Lanjutkan kutipan teks tentang mendidik dengan hati dan kasih sayang di bawah ini, mulai tepat setelah kalimat terakhir yang ditampilkan.

§ KUTIPAN TEKS:
>>>>

UNESCO (United Nations Educational, Scientific, and Cultural Organization) pada buku The Heart of Education Learning to Live Together menyampaikan bahwa kerangka mendidik dengan hati merupakan integrasi dari 3 elemen, yaitu (1) kecerdasan emosional, (2) empati, dan (3) mendidik dengan kasih sayang. Mendidik dengan berbasis kasih sayang akan menyentuh hati peserta didik. Saat hati peserta didik tersentuh oleh sikap guru yang baik dan penuh dengan pancaran kasih sayang, maka mereka akan senang, nyaman, dan semangat selama mengikuti pembelajaran.
Saat mereka senang, nyaman, dan semangat belajar, maka proses belajar akan menjadi sebuah pengalaman yang bermakna bagi mereka. Belajar menjadi sebuah rekreasi akademik bagi mereka. Kondisi tersebut akan membantu peserta didik dalam memahami dan menguasai materi pelajaran.

<<<<

§ DATA SUMBER:

>>>>

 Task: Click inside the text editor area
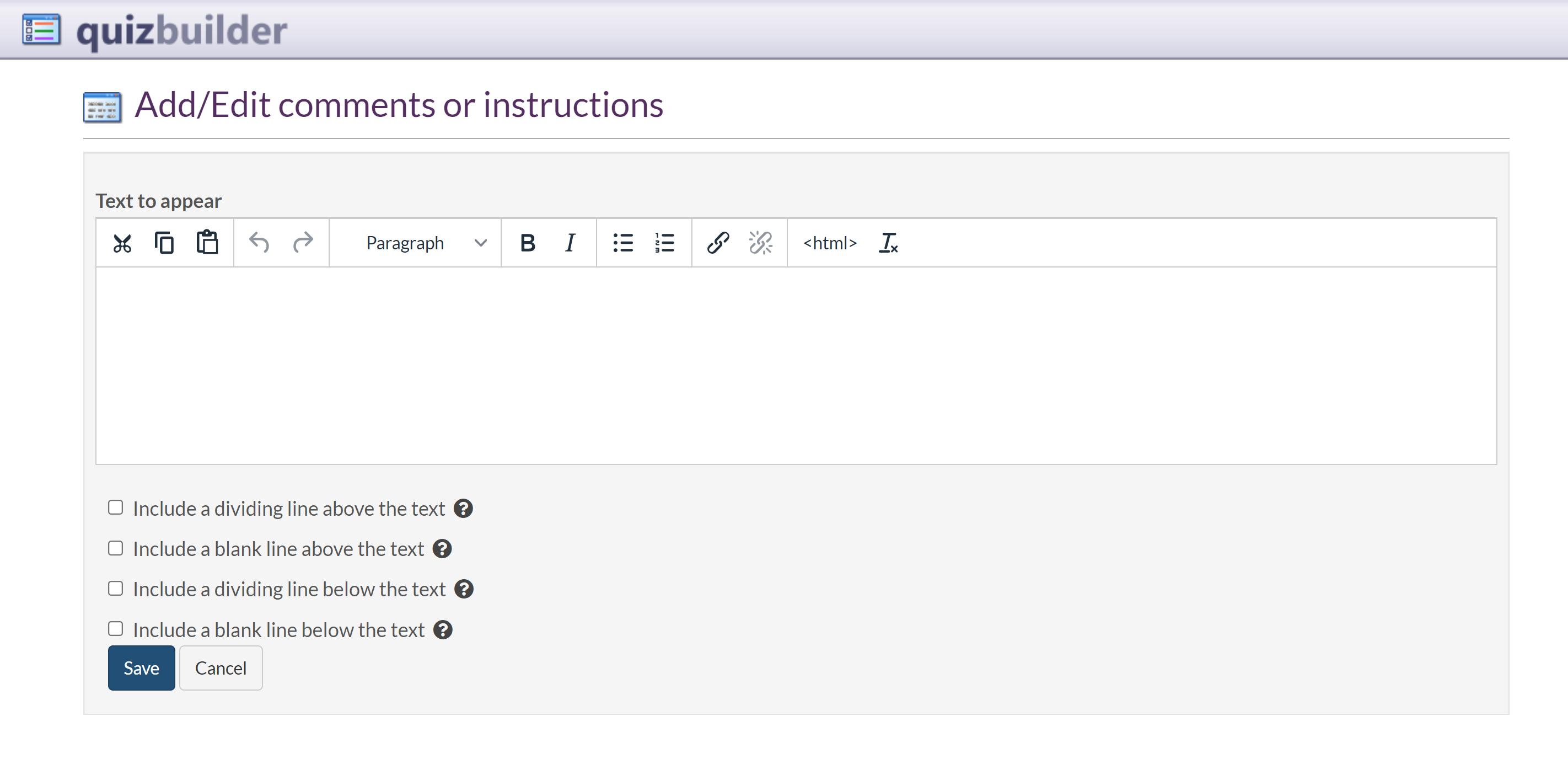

<<<<

§ JAWABAN:
Guru perlu melakukan tugas mendidik disertai hati dan passion (bergairah). Pembelajaran yang menyenangkan hanya bisa dilakukan oleh guru yang menyenangi profesinya, kondisi hati yang senang, dan lingkungan pekerjaan yang menyenangkan. Pada buku The Pedagogy of Love (UNESCO, 2014) dinyatakan bahwa seorang guru dapat bekerja dengan sepenuh hati jika dia mencintai dirinya sendiri, mencintai materi yang dia ajarkan, mencintai peserta didik, mencintai administrasi pembelajaran, mencintai (saling menghormati) sesama rekan sejawat, dan mencintai sekolah tempatnya bertugas.
Pendidikan yang berdasarkan welas asih ditopang oleh sejumlah nilai seperti kebaikan, empati, rela berkorban, suka memaafkan, kerelaan menerima dan menghargai terhadap kondisi yang berbeda, membangun berkolaborasi dalam komunitas, menjunjung tinggi etika, memiliki pola pikir berkembang (growth mindset), peduli, saling menghormati, kemerdekaan untuk mengemukakan pendapat dan beraktivitas, mengutamakan dialog dalam menyelesaikan masalah, adanya keterikatan secara emosional antara guru dan murid, dan keakraban dalam komunikasi guru dan murid.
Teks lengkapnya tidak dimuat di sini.